═══ Information shown
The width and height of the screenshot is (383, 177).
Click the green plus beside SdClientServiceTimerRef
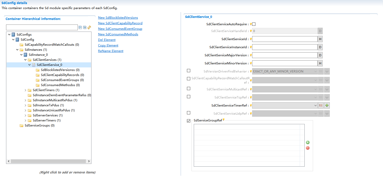(x=327, y=105)
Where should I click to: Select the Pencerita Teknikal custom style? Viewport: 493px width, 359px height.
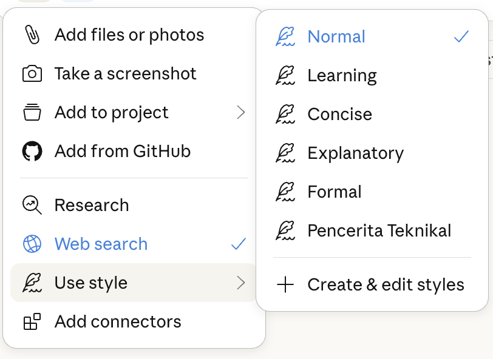click(x=379, y=230)
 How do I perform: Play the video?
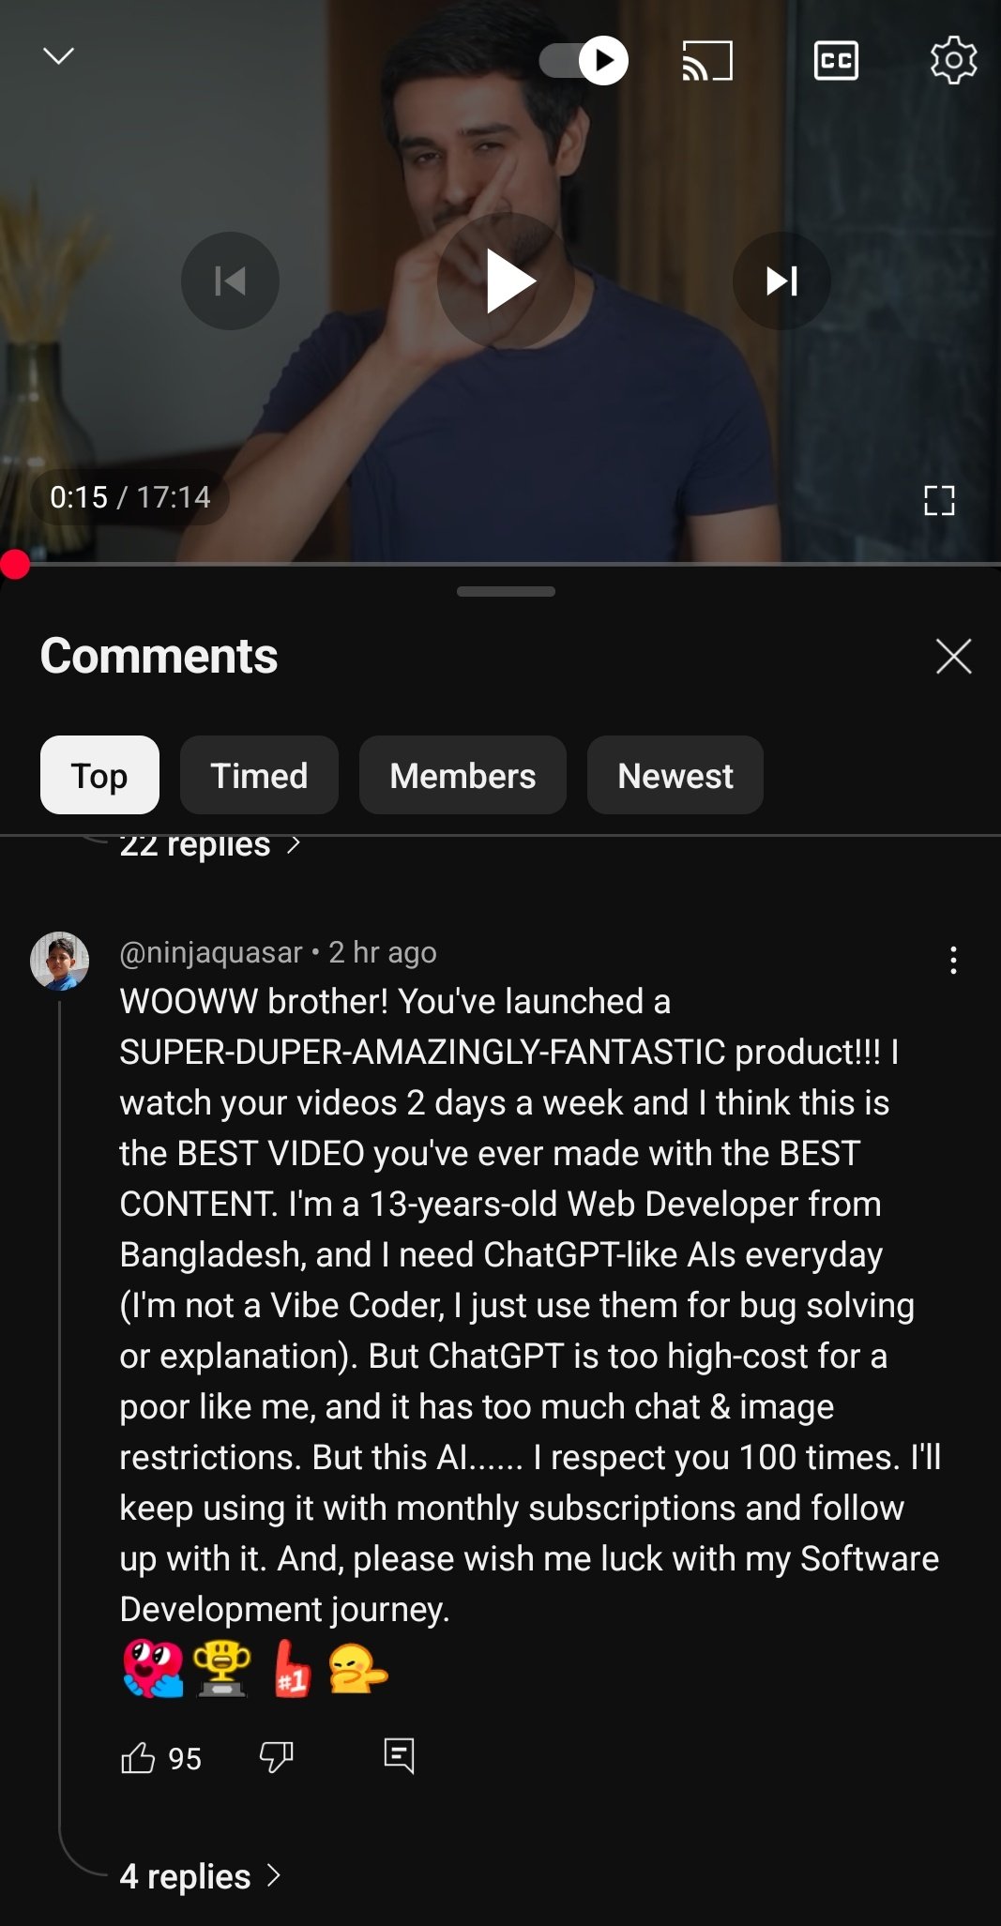pyautogui.click(x=507, y=281)
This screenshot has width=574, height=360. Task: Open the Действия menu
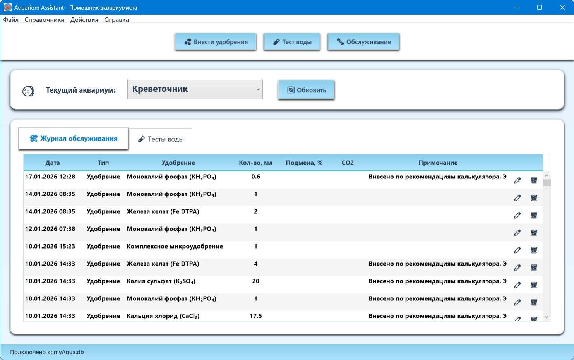(84, 19)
══════
Write the material out again exactly. Do not include the pictures.

The width and height of the screenshot is (383, 177).
Click the green plus beside SdClientServiceTimerRef
(x=327, y=105)
Where should I click to: Select the Pencerita Teknikal custom style? Viewport: 493px width, 359px height.
click(x=379, y=230)
 How do I perform: Play the video?
pyautogui.click(x=507, y=281)
This screenshot has width=574, height=360. Task: Open the Действия menu
(84, 19)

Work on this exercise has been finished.